AIM OF THE EXERCISE
Please reproduce the data exactly, though every picture must stay out.

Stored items
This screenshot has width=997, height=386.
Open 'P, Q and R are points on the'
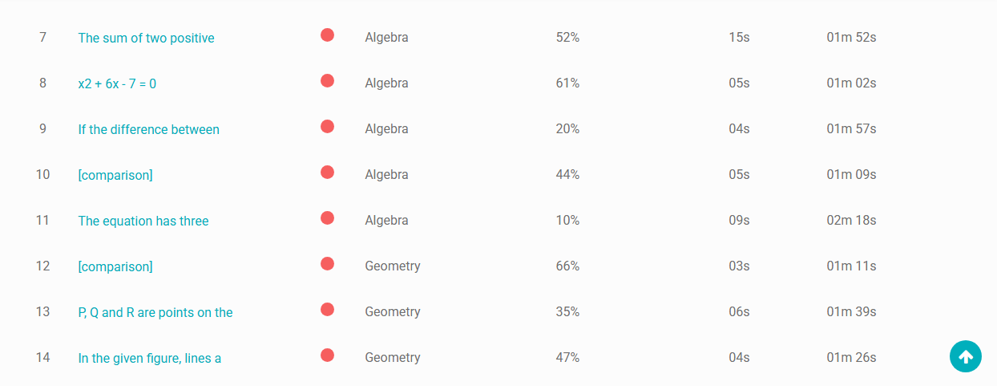(155, 312)
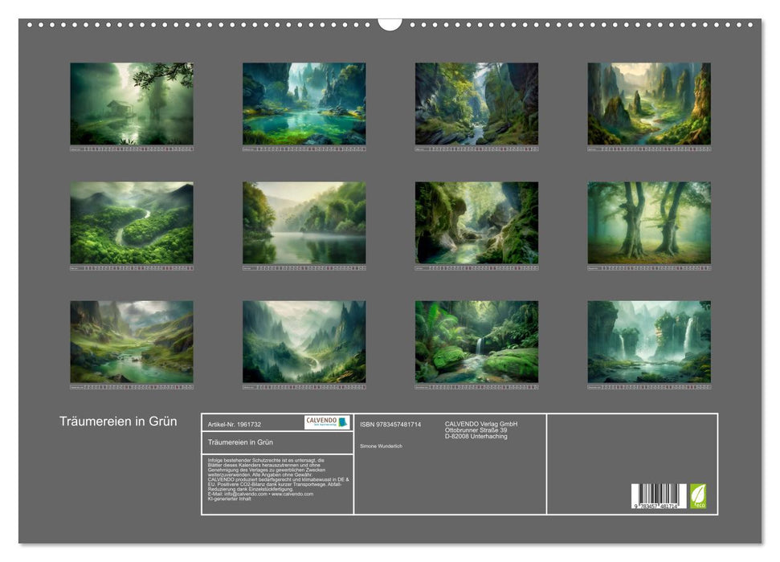780x562 pixels.
Task: Click the CALVENDO logo in the info box
Action: pos(327,422)
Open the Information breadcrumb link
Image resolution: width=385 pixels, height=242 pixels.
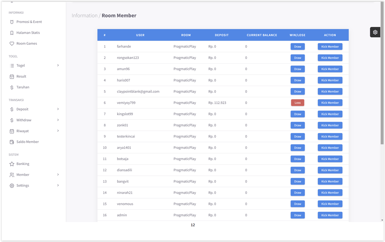click(84, 15)
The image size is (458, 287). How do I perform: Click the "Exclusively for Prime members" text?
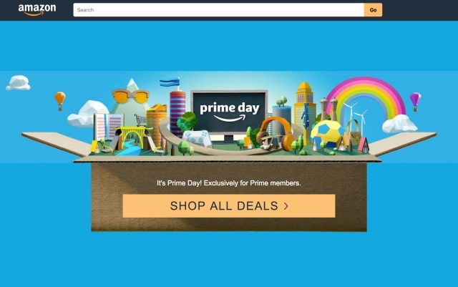(252, 183)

TASK SOLUTION
This screenshot has width=997, height=386.
Open 'P, Q and R are points on the'
(155, 312)
780x562 pixels.
Task: Click the CALVENDO logo in the info box
Action: pos(327,422)
Open the Information breadcrumb link
Image resolution: width=385 pixels, height=242 pixels.
click(84, 15)
The image size is (458, 287). How do I perform: Click the "Exclusively for Prime members" text?
(252, 183)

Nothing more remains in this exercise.